▶ _Work required_: Each line from the first down to the one containing "Given: Open the Import Dataset dropdown" should be returned exactly as it appears below.

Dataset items
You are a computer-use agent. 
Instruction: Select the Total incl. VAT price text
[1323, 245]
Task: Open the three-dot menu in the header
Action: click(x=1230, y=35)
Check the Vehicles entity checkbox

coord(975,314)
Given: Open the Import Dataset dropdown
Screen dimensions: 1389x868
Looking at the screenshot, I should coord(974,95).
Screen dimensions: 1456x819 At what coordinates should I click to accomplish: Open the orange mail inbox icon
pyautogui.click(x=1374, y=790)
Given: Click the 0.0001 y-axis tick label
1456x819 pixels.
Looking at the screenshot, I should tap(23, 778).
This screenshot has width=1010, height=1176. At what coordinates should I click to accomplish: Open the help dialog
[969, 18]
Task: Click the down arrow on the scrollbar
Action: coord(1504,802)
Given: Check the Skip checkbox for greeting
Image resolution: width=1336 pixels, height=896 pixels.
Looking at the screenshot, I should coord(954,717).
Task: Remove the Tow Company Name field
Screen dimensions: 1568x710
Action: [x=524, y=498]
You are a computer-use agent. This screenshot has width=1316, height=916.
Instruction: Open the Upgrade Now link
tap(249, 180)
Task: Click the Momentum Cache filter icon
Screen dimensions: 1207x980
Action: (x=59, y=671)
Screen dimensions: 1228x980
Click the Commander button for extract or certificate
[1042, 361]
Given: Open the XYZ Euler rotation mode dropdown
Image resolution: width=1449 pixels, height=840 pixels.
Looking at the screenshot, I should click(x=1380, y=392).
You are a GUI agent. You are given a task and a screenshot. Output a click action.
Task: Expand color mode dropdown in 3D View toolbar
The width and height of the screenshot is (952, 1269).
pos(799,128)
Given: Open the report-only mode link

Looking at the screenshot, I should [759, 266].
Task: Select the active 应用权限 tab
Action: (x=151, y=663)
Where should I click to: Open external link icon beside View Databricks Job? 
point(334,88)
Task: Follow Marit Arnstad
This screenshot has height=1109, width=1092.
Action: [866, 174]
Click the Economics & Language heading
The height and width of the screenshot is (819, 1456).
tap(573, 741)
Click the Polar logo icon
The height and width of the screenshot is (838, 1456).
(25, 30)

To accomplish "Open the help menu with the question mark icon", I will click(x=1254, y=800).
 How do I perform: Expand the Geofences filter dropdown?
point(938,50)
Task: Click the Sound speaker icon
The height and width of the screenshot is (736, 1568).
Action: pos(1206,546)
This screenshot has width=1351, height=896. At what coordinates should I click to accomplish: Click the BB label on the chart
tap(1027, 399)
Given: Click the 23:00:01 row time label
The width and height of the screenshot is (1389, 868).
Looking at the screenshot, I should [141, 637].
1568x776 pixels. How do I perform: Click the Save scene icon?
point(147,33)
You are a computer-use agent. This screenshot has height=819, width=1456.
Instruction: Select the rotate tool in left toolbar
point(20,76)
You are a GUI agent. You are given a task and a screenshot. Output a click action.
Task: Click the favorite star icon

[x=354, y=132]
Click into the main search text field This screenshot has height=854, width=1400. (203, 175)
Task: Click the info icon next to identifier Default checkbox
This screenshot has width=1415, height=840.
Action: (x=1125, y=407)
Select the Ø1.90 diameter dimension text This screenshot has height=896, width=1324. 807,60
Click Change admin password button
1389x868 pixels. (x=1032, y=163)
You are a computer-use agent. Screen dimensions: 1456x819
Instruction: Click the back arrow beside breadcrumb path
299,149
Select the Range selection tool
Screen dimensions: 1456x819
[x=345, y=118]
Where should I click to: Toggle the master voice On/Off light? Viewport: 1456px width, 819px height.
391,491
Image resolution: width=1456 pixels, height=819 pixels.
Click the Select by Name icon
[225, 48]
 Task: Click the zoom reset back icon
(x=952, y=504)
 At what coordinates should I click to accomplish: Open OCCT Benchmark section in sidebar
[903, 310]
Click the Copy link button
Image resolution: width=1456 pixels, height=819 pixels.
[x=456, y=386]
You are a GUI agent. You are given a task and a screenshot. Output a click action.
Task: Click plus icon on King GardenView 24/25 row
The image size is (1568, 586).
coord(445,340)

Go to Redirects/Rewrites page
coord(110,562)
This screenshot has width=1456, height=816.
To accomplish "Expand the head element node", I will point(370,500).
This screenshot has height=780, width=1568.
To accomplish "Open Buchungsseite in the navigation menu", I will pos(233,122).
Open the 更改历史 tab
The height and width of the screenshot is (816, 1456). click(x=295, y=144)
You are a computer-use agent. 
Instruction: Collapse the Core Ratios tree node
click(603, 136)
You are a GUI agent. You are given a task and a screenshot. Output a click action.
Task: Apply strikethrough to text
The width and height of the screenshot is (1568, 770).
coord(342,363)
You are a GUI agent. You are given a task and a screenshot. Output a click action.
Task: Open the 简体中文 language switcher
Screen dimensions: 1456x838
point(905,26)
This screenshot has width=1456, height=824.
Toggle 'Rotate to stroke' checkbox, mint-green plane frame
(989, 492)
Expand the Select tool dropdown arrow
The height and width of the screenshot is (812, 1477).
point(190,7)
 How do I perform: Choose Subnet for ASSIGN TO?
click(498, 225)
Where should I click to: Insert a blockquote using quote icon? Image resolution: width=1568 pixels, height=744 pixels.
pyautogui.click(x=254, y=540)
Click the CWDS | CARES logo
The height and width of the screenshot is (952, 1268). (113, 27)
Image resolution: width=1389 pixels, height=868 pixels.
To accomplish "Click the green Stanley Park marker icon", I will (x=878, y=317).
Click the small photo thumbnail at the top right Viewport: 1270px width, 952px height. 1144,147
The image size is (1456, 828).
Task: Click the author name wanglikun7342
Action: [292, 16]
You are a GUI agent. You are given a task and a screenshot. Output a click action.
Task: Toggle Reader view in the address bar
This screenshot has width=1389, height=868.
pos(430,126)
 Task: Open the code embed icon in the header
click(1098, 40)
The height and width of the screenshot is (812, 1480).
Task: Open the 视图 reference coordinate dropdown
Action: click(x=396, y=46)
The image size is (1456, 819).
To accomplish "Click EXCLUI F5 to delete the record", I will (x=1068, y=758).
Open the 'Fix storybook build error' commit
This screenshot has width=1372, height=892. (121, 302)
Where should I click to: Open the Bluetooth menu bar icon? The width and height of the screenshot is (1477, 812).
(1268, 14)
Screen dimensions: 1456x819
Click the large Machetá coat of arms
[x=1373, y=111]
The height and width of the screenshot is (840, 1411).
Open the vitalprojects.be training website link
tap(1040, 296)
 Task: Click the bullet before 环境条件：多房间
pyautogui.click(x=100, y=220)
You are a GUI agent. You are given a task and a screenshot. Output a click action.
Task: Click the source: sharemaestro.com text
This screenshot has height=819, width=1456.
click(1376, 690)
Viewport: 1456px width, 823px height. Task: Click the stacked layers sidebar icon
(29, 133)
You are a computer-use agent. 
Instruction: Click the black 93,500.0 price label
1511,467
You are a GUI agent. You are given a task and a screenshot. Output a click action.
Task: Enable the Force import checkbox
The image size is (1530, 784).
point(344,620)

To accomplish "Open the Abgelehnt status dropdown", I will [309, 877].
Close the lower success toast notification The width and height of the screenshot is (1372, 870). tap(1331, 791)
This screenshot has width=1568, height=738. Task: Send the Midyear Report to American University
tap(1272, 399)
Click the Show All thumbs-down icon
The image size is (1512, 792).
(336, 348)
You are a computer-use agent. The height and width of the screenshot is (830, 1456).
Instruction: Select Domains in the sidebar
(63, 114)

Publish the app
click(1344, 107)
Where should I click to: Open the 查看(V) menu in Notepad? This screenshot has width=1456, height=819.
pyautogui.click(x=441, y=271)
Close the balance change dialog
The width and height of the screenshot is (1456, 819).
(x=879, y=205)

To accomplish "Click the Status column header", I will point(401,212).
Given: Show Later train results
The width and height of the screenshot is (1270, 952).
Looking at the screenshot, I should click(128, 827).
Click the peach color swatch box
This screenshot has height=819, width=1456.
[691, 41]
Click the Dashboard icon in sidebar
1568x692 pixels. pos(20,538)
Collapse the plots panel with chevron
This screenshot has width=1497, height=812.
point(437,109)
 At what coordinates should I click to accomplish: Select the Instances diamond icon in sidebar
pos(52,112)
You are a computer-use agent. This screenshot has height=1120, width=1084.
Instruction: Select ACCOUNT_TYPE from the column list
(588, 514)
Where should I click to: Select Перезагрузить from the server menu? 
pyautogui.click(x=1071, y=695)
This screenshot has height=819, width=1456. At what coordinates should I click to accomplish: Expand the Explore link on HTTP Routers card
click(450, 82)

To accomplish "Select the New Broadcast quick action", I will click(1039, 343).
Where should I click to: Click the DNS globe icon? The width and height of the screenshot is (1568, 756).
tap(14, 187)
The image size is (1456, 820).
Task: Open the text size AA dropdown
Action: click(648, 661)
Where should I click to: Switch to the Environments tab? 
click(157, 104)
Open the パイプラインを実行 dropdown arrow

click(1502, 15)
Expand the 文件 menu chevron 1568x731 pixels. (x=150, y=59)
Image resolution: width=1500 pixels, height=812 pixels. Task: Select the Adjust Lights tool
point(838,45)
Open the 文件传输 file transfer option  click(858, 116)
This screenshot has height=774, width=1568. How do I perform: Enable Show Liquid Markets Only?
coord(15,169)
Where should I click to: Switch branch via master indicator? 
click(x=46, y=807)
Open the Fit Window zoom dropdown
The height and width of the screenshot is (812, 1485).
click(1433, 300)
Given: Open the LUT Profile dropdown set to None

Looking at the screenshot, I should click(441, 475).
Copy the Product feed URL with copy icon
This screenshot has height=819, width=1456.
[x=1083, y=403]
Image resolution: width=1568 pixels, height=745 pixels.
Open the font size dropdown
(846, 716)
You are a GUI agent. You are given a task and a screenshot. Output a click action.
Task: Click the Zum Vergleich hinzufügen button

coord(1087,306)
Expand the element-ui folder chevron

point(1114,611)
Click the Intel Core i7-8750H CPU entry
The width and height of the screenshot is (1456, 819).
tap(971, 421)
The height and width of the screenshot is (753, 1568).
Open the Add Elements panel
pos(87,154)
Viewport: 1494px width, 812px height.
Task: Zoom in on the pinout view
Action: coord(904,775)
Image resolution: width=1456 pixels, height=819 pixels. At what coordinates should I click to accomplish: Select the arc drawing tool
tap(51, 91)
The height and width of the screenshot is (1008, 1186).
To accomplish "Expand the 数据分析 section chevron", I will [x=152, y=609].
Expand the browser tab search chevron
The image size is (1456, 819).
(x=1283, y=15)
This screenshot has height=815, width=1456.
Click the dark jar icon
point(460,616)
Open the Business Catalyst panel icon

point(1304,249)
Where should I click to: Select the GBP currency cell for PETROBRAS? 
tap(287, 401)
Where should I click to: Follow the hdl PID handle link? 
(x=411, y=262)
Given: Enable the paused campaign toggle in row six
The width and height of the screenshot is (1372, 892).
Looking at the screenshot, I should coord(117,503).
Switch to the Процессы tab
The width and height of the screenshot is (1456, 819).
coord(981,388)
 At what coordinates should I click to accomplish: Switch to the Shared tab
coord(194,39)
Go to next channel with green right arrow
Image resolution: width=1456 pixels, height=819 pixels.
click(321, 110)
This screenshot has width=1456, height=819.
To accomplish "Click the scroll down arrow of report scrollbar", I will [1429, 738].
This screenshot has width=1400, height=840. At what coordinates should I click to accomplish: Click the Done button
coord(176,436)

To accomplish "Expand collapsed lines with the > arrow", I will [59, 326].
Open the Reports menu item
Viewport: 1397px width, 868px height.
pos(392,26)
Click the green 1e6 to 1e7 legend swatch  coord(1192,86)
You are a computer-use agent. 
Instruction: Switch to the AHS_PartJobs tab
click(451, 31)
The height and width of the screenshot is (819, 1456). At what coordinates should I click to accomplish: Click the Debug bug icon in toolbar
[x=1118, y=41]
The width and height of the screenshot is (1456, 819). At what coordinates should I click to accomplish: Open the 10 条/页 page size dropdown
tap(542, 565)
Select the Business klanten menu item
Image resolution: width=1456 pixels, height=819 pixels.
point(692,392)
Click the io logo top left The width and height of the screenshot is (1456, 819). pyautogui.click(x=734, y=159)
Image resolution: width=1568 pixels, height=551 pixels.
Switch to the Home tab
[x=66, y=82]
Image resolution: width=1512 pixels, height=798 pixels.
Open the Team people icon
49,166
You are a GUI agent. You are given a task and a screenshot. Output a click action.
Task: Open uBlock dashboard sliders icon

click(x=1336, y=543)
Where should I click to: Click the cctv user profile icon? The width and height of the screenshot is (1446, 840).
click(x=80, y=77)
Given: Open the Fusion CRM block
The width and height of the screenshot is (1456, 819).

▶ _Solved exercise_:
You are a computer-use agent. 
Instruction: Select the Total incl. VAT price text
[1323, 245]
Task: Open the three-dot menu in the header
Action: click(x=1230, y=35)
Check the Vehicles entity checkbox

coord(975,314)
Given: Open the Import Dataset dropdown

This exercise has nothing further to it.